それこそ、お館様の後を追い、千里様まで儚くなられとしまうのではないか、と千里様をよく知る者たちは気が気ではなかった。
だからこそ、私は暇さえあれば、千里様の部屋を訪れ他愛もない話をしたり、庭先へお連れして花を愛でたり…
千里様が私のことを初めて「幸村」と呼んで下さった時のあの幸せな気持ちは今でも覚えている。
千里様にとっては些細な出来事であったとしても。
「千里様がお元気になられたのは千里様のお心が強かった故でございます。そのようなお言葉、私には勿体ない……」
「謙遜する必要などありません。私はそう思うのですから」
「千里様……」
私の顔を見つめて真剣に話される千里様に、私は視線を外すことが出来なかった。
それほどに千里様の眼差しは私を引き付けてやまなかった。
「此度の戦……尾張の魔王と呼ばれる織田信長殿が相手だそうですね。
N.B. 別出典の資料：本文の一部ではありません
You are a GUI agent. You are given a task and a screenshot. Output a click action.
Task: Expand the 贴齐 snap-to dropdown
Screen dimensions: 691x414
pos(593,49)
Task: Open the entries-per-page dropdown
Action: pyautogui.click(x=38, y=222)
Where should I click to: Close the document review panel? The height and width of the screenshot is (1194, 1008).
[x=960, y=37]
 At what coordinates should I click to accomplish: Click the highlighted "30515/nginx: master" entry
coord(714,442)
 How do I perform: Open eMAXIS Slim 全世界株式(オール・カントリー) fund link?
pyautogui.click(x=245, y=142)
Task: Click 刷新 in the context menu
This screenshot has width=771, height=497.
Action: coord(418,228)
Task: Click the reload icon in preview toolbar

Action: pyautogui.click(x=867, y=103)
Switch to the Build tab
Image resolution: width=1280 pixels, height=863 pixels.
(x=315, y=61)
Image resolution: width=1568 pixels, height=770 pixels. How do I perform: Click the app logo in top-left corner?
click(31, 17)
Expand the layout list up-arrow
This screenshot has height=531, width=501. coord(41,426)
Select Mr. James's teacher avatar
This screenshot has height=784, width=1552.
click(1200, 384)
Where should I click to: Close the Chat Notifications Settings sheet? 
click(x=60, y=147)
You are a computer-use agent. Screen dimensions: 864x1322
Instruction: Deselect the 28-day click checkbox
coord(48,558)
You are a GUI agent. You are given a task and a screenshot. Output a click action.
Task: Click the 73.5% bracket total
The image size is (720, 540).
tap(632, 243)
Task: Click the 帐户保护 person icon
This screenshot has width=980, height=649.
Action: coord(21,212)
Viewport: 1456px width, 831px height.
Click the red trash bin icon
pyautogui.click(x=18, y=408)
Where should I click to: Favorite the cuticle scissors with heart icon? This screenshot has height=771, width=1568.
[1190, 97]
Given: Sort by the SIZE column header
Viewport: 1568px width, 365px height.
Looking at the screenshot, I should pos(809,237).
徳川家康殿と連合の軍を率いると聞きました」
「!その話は一体誰から……!?」
私は驚きを隠すことが出来なかった。
千里様は誰よりも戦の絶えぬこの戦国の世を憂えておられた。
戦のない泰平の世が築かれることを願い、待ち望んでおられた。
だからまさか、そんな千里様の口から戦の話が出て来るなどとは全く予想だにしていなかった。